2002年5月7日
黒柳「元このテレビ朝日の局アナでいらっしゃった朝岡聡(あさおか・さとし)さんでいらっしゃるんですけどもこの格好がお好きでよくニュース読むときにはこの格好ではやってませんでしたよね?」
※この日朝岡さんは18世紀のヨーロッパ風の服とカツラをつけて登場。黒柳さんもそれに合わせてドレスを着用
朝岡≪どっかに変身願望があったんでね今までは蝶ネクタイぐらいで我慢してきたんですけどもやっぱり18世紀がすきだったらこういう格好になりたいと。≫
「このかたがこういう格好で来たんで仕方なく私もこういう格好で自前のドレスを着てきたんですがこういう自前を持ってるというのも変わってると言われたんですがこれは芝居のいしょうでしてお金持ちのマダムという感じです。ニュースステーションであなたがスポーツ(ニュース)をやっていると久米さんがあなたのことをなぜかなで肩と言っていましたが」
≪この18世紀の服を着ているとなで肩にいいですね。ピッタリしています。≫
「でも珍しいですよね局の局アナでこういう格好をしてみたいというのは。でもこれだけじゃなくてこのかたはリコーダー(たて笛)をお吹きになるんで日本一リコーダーのうまいアナウンサーになりたいというのが希望だとか。でも奥様はあなたがこういう格好をするのは嫌がらない?」
≪やりたければやればって突き放されたんですけどね≫
「これ(服は)あなた自前なの?」
═══
**実施課題:** 上の提示文を最初から最後まで一字一句変えずに書き写してください。

**データ部:**
═══
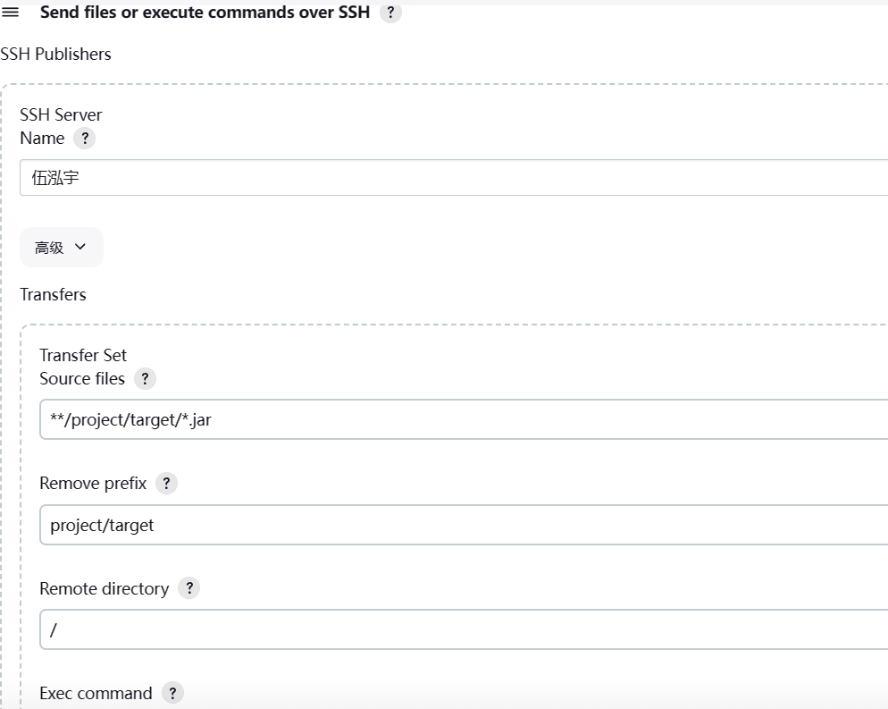888x709 pixels.
Task: Open the Source files help icon
Action: pyautogui.click(x=145, y=379)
═══
**解答:**
2002年5月7日
黒柳「元このテレビ朝日の局アナでいらっしゃった朝岡聡(あさおか・さとし)さんでいらっしゃるんですけどもこの格好がお好きでよくニュース読むときにはこの格好ではやってませんでしたよね?」
※この日朝岡さんは18世紀のヨーロッパ風の服とカツラをつけて登場。黒柳さんもそれに合わせてドレスを着用
朝岡≪どっかに変身願望があったんでね今までは蝶ネクタイぐらいで我慢してきたんですけどもやっぱり18世紀がすきだったらこういう格好になりたいと。≫
「このかたがこういう格好で来たんで仕方なく私もこういう格好で自前のドレスを着てきたんですがこういう自前を持ってるというのも変わってると言われたんですがこれは芝居のいしょうでしてお金持ちのマダムという感じです。ニュースステーションであなたがスポーツ(ニュース)をやっていると久米さんがあなたのことをなぜかなで肩と言っていましたが」
≪この18世紀の服を着ているとなで肩にいいですね。ピッタリしています。≫
「でも珍しいですよね局の局アナでこういう格好をしてみたいというのは。でもこれだけじゃなくてこのかたはリコーダー(たて笛)をお吹きになるんで日本一リコーダーのうまいアナウンサーになりたいというのが希望だとか。でも奥様はあなたがこういう格好をするのは嫌がらない?」
≪やりたければやればって突き放されたんですけどね≫
「これ(服は)あなた自前なの?」